* _DATA FOR THE TASK_:
---+---
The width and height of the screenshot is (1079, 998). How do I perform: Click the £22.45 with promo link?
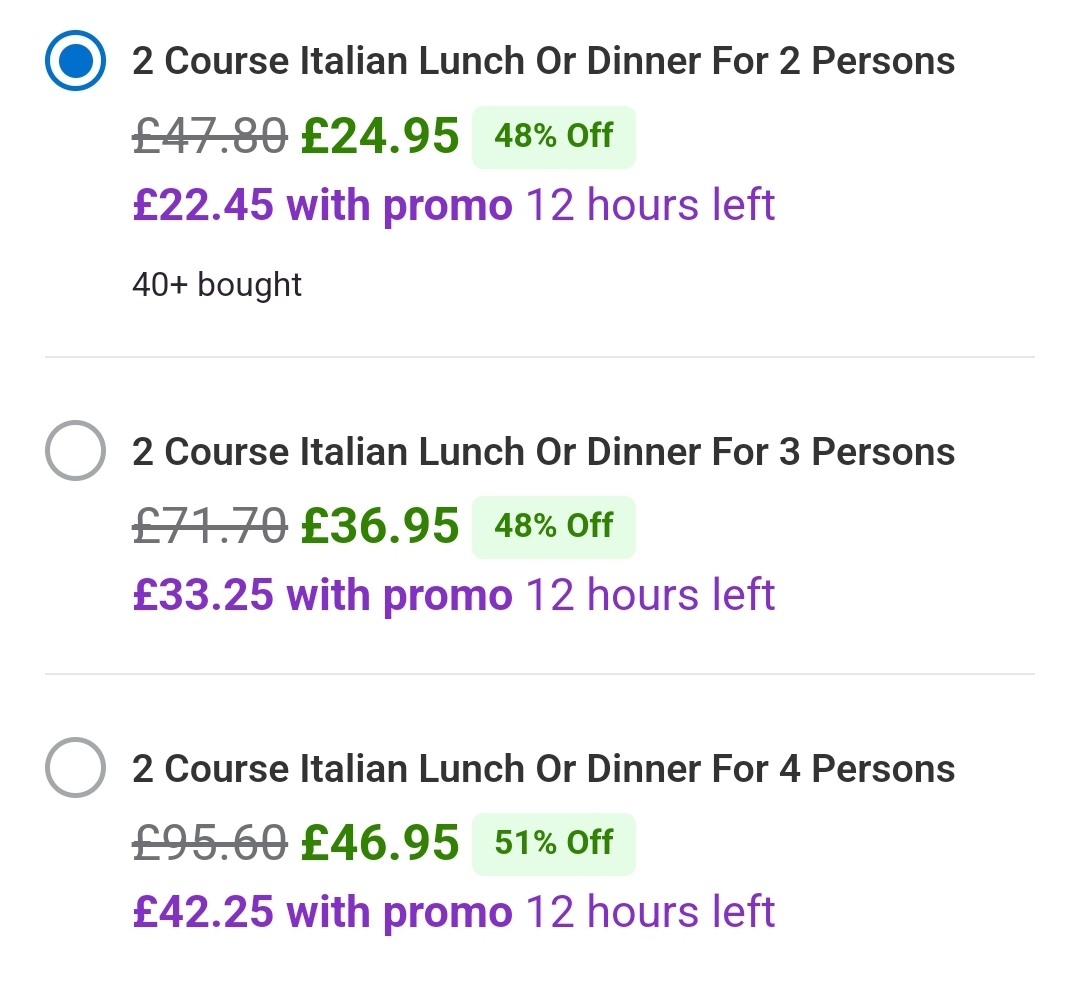click(320, 204)
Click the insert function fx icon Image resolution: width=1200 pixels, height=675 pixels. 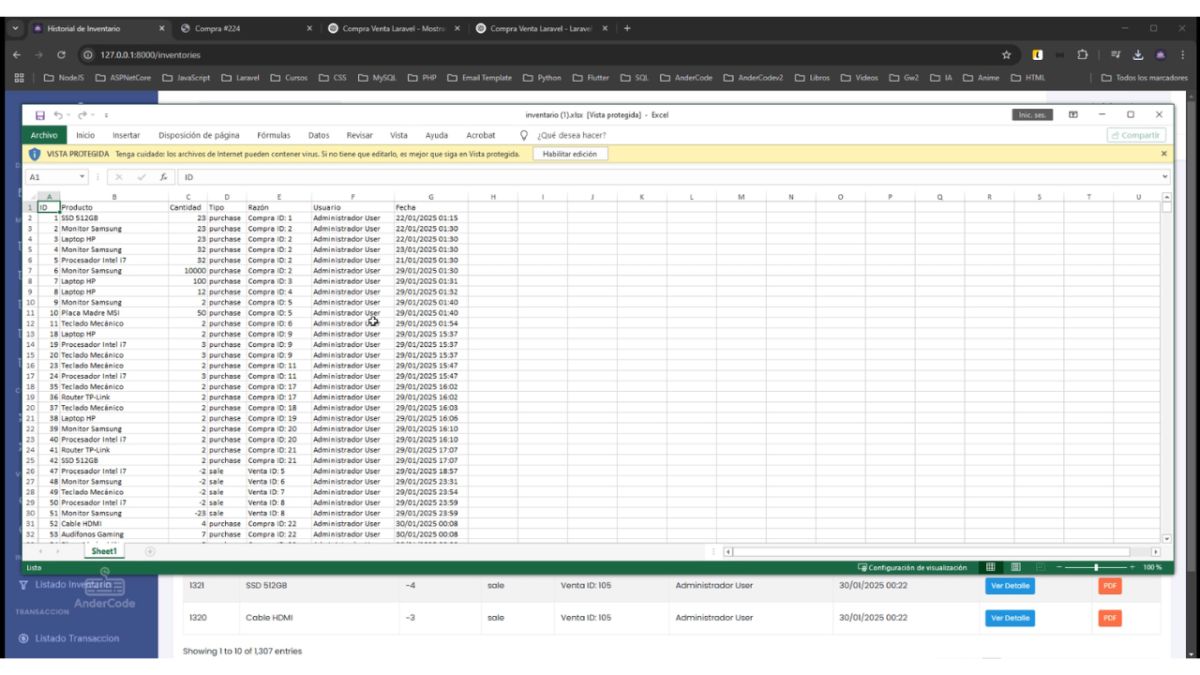[x=163, y=177]
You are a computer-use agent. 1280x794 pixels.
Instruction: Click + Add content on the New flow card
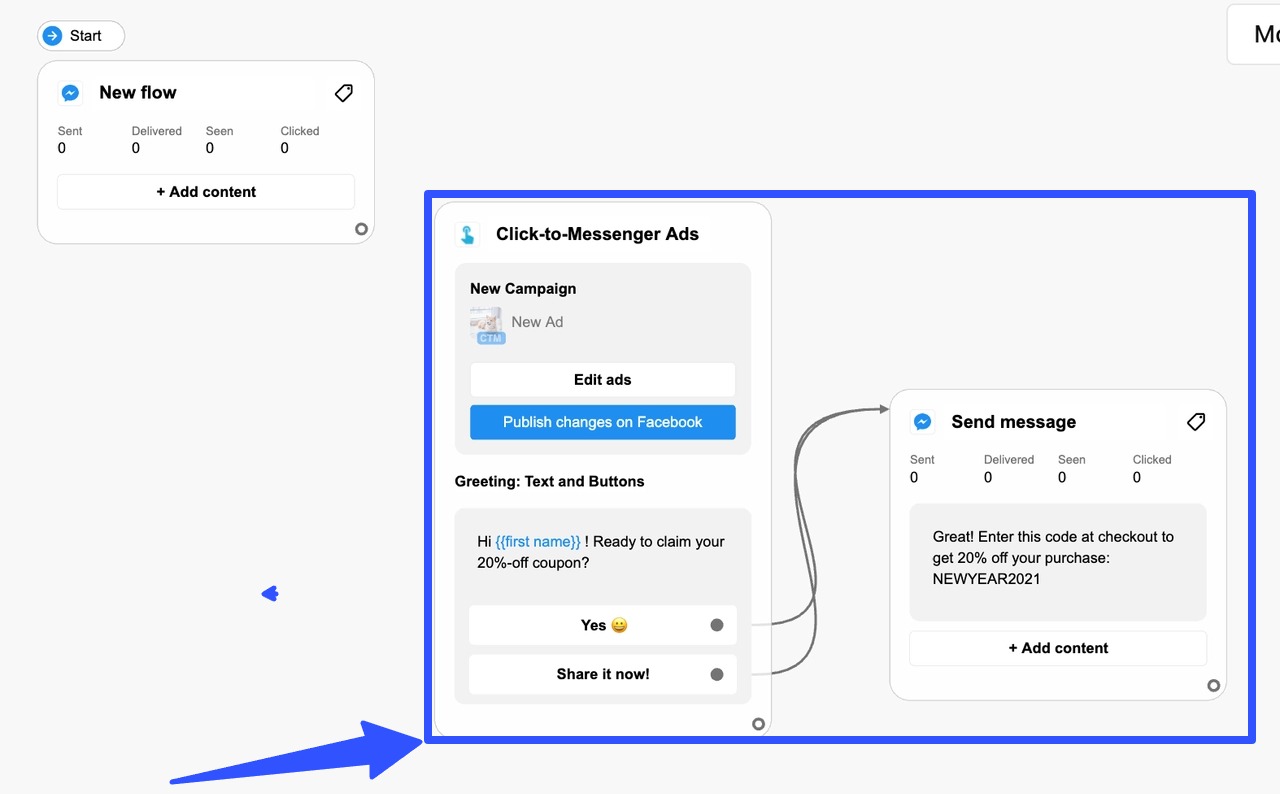tap(205, 191)
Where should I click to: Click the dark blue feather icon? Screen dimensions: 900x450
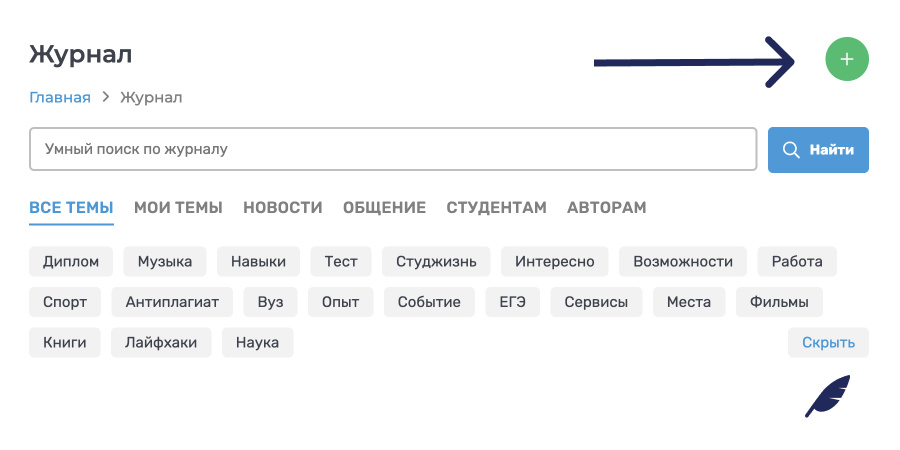tap(828, 396)
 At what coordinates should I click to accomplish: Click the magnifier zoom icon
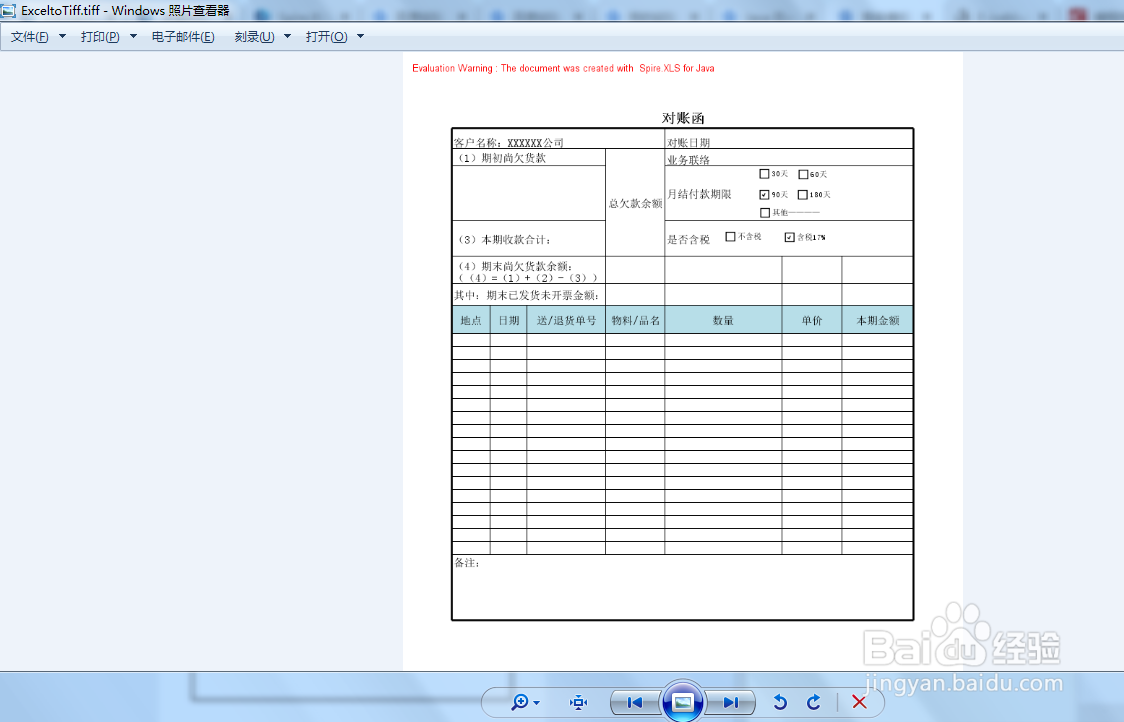518,702
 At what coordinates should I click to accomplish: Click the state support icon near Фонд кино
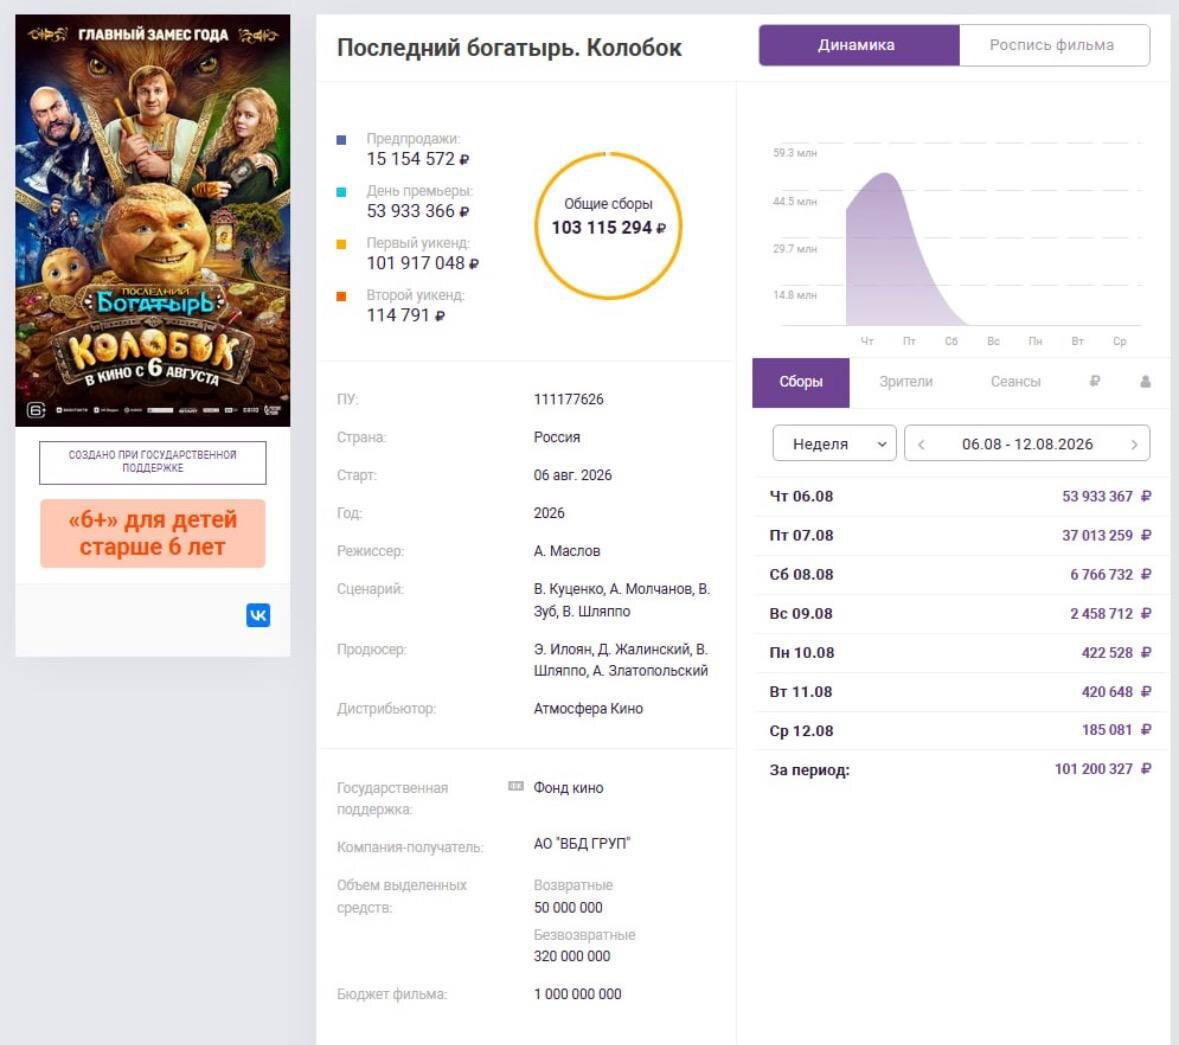point(516,786)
---+---
* _WHAT YOU HAVE TO DO_: Only the lines from the one holding "Where should I" through the end of the data are to be printed, exactly as they stand and with no pictures.

* _ANSWER AREA_:
Where should I click to: Click the dark blue feather icon? Screen dimensions: 900x450
tap(828, 396)
 At what coordinates should I click to accomplish: Click the magnifier zoom icon
518,702
 At what coordinates should I click to accomplish: Click the state support icon near Фонд кино
point(516,786)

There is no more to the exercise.